● **Pixel coordinate grounding data**
########################################

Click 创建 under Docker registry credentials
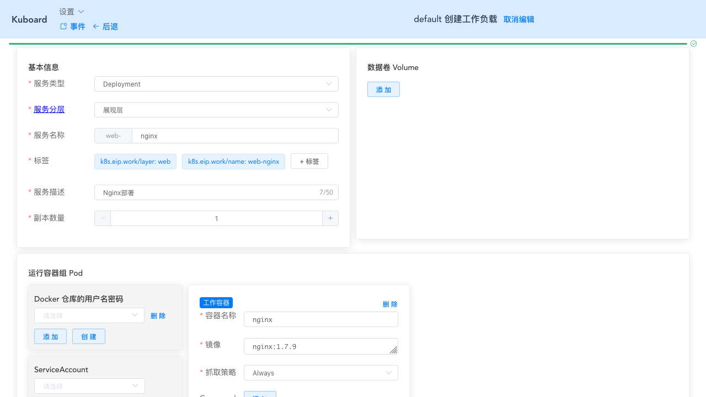706x397 pixels. [x=89, y=336]
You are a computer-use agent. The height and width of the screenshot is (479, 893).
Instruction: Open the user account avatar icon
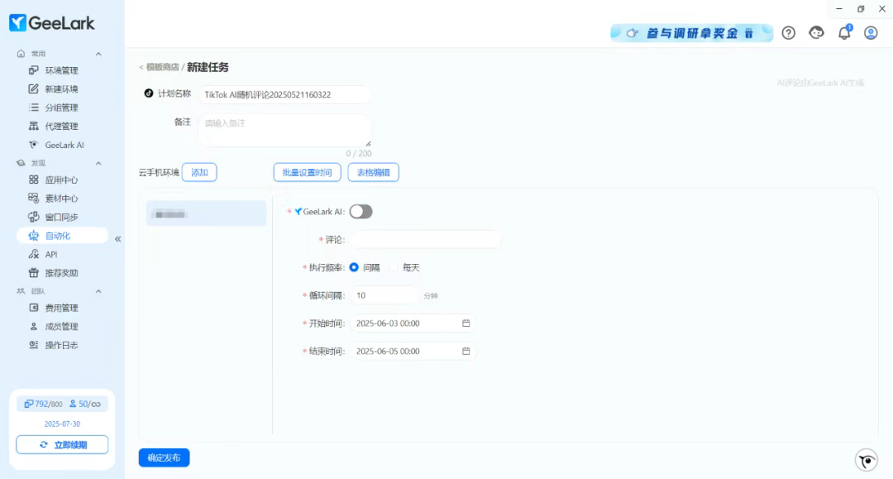871,33
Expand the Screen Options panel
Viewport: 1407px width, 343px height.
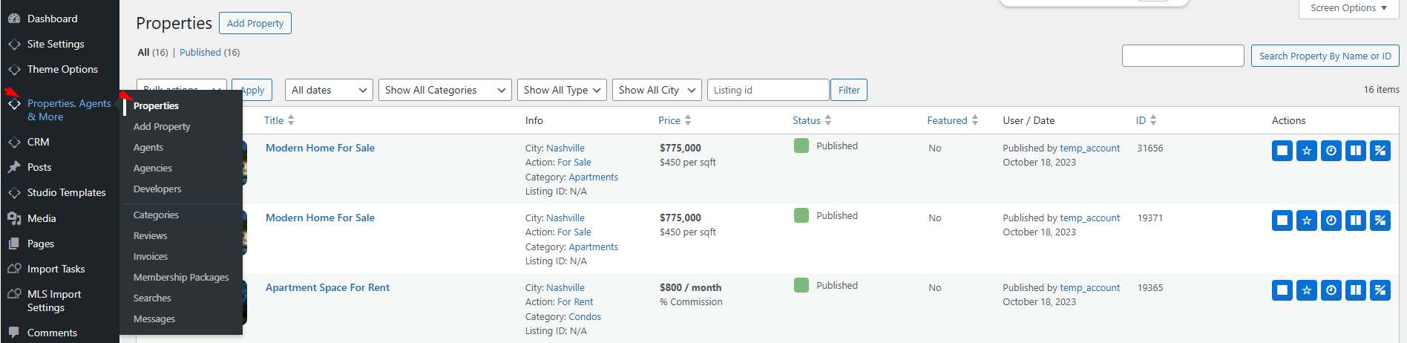(x=1348, y=8)
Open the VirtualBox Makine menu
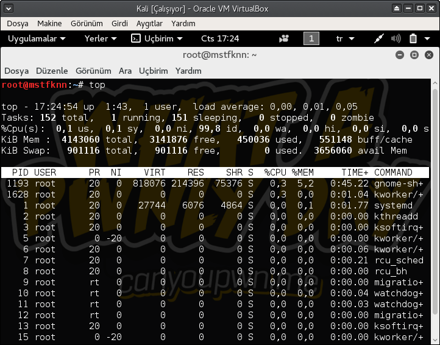 point(49,23)
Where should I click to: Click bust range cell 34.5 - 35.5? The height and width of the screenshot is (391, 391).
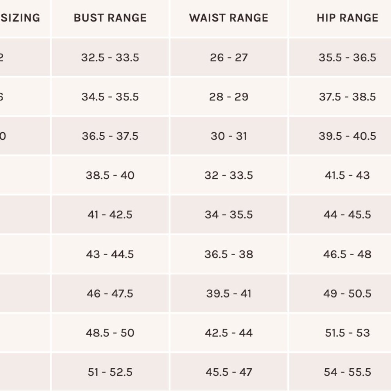pos(110,97)
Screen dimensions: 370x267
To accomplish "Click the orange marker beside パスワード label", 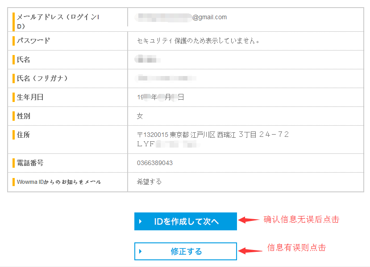I will coord(13,41).
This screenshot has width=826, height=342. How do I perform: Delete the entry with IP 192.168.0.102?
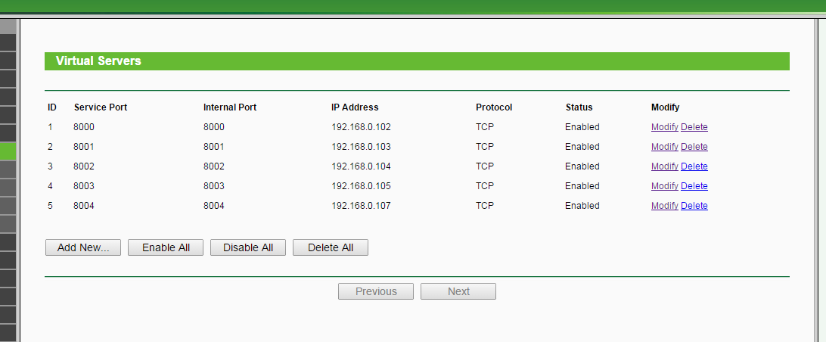pyautogui.click(x=694, y=127)
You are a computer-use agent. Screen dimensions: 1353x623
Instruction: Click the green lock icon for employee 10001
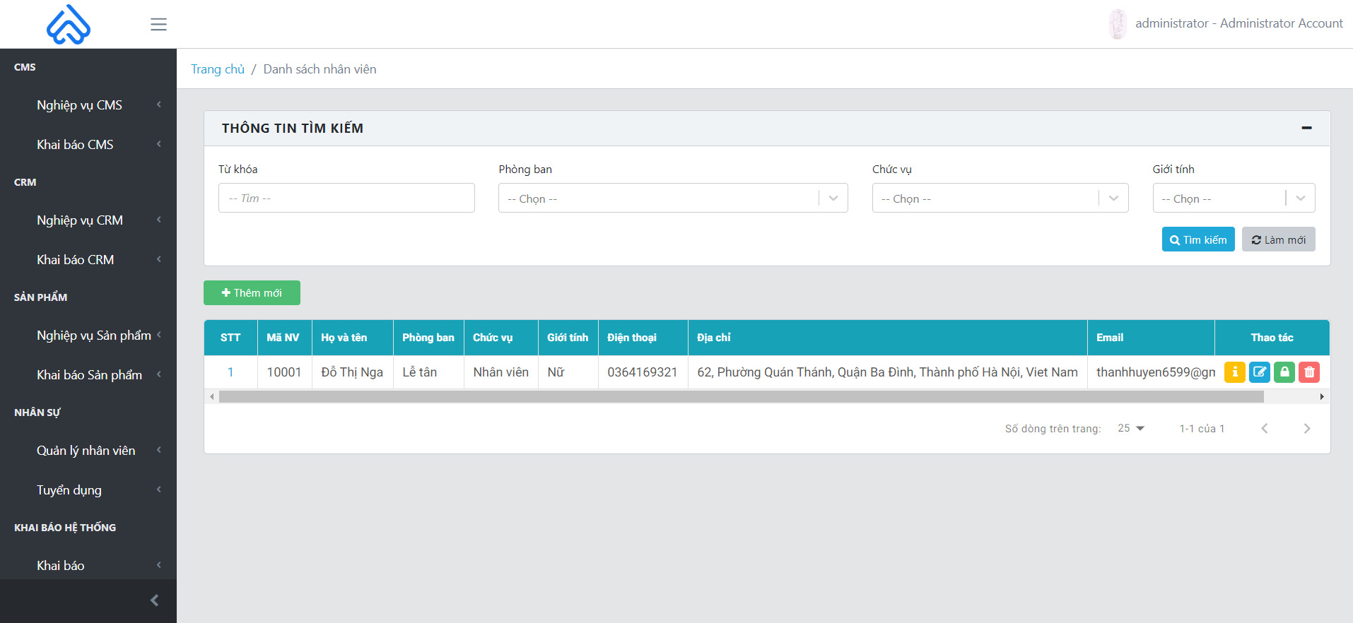(1284, 372)
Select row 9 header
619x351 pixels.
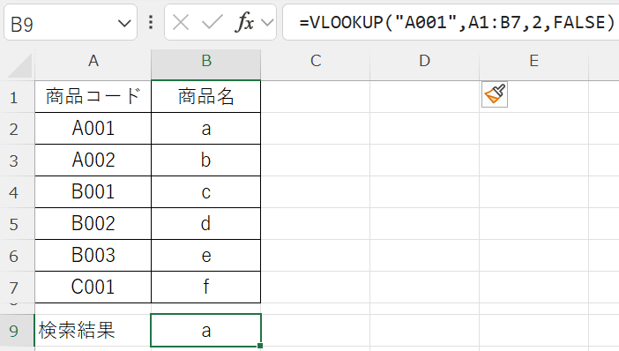(x=14, y=331)
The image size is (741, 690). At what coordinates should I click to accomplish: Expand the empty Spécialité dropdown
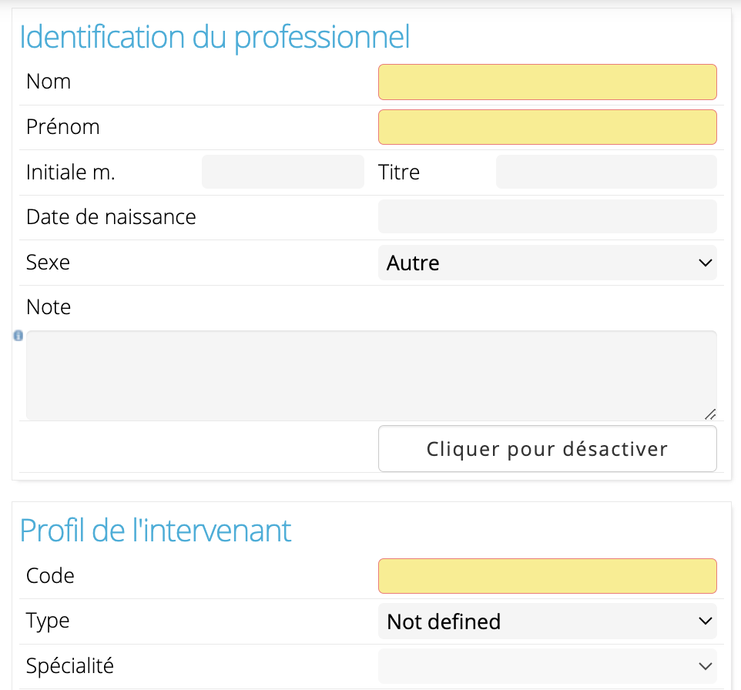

########################################

Each line from the one containing "You are a computer-use agent. Screen" through the last line of the data should be written out exactly. Skip the pictures, and add no other lines.

You are a computer-use agent. Screen dimensions: 1353x623
Instruction: Click the green lock icon for employee 10001
(1284, 372)
Select row 9 header
619x351 pixels.
(x=14, y=331)
The image size is (741, 690). At what coordinates should I click to accomplish: Expand the empty Spécialité dropdown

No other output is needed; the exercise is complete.